Oral arguments began Tuesday in three lawsuits challenging the new legislative district maps that lawmakers passed earlier this year with three federal judges in Chicago asking detailed questions of all the parties in the cases.

Each of the cases centers on the question of whether Democrats in the General Assembly violated the U.S. Constitution and the federal Voting Rights Act of 1965 in drawing the maps by diluting the voting power of racial and ethnic minorities - specifically, Hispanic voters in the Chicago area and Black voters in East St. Louis and the surrounding Metro East region.

Among the questions the judges asked was if voters of different races and ethnicities in Illinois still vote as identifiable blocs, whether the exact composition of a district really matters or if there is enough "crossover" voting in the state that minority groups can still win representation in the General Assembly even though they are minorities within their own districts.

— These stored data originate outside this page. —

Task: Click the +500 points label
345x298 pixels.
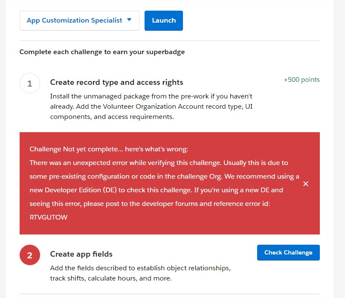Action: [302, 80]
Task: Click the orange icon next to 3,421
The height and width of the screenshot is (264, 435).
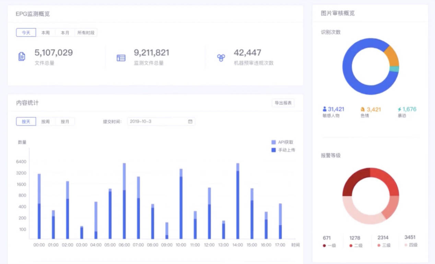Action: click(363, 109)
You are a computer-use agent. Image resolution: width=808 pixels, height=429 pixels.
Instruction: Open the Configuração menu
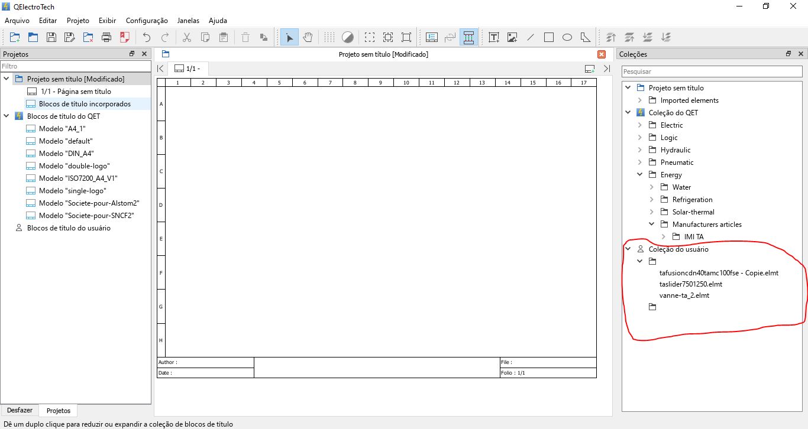click(147, 21)
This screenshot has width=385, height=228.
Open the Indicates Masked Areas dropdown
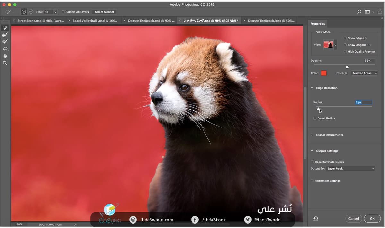(364, 73)
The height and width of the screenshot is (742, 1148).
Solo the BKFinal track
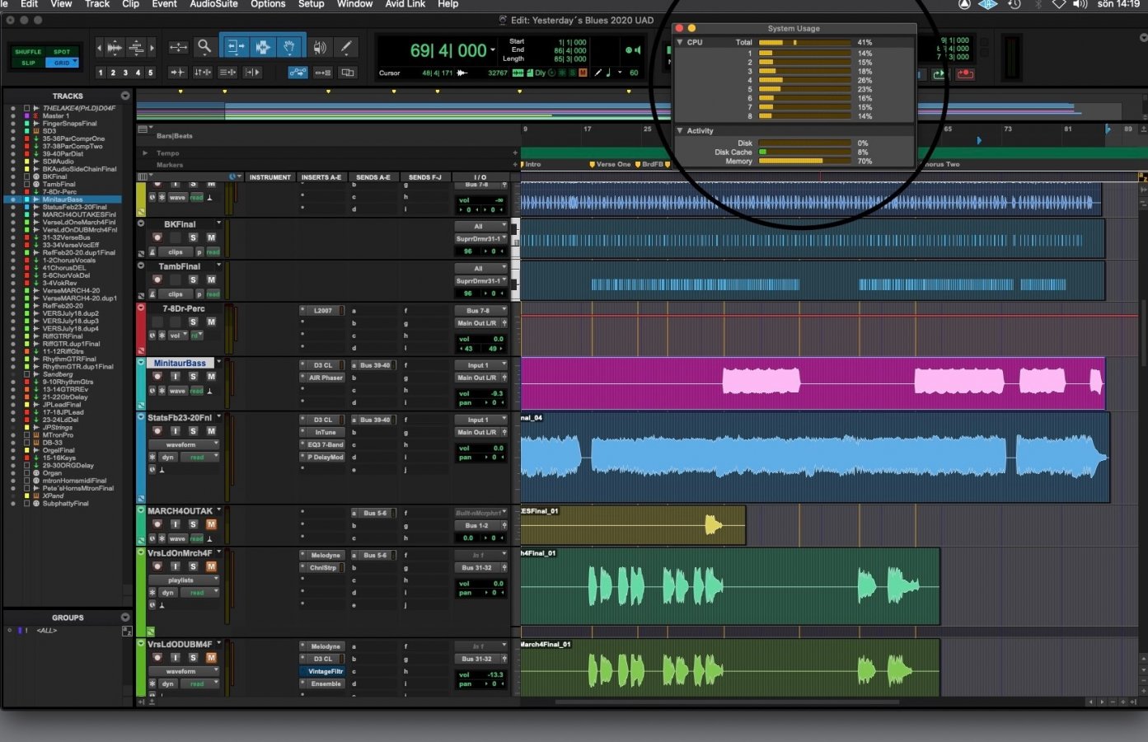[x=193, y=237]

"Illinois in 2020 is not your grandfather's Illinois," Sean Berkowitz, an attorney defending the maps passed by the General Assembly in August and signed by Pritzker in September, told the judges.

Berkowitz pointed to the fact that there are a number of Black lawmakers in the Statehouse who do not come from predominantly Black communities. He also pointed to the fact that even though whites make up the largest racial group in Illinois, the current lieutenant governor, attorney general and secretary of state are all Black, while one U.S. senator, Tammy Duckworth, is Asian American.

Plaintiffs in the cases include a group of Latino voters in the Chicago area represented by the Mexican American Legal Defense and Educational Fund; Black voters in the Metro East region represented by the state and local branches of the NAACP as well as the United Congress of Community and Religious Organizations; and Republican leaders in the General Assembly.

Those attorneys spent the morning trying to convince the judges that racially polarized voting continues to exist in Illinois and that if the maps approved by the legislature are allowed to stand, Latino and Black voters will lose political influence.

In particular, they argued that many of the minority members of the General Assembly were first appointed after their predecessors stepped down in the middle of their terms.

As a result, they argued, the number of minority lawmakers in Illinois was largely the result of Democratic Party officials, not necessarily the voters in their districts.

"Voters should not have to rely on the benevolence of party leaders" to receive fair representation, one attorney for the Republican plaintiffs said.

All three sets of plaintiffs have submitted proposed remedial plans that would redraw House and Senate district lines in the areas of the state they are contesting. But it wasn't clear Tuesday whether the court would accept any of those plans, even if it does find a legal or constitutional violation in the approved maps.

Although lawyers in the case still have another week or so to submit additional rebuttal briefs in the case, the judges have indicated they intend to issue a ruling as quickly as possible so the case does not interfere with the 2022 election calendar.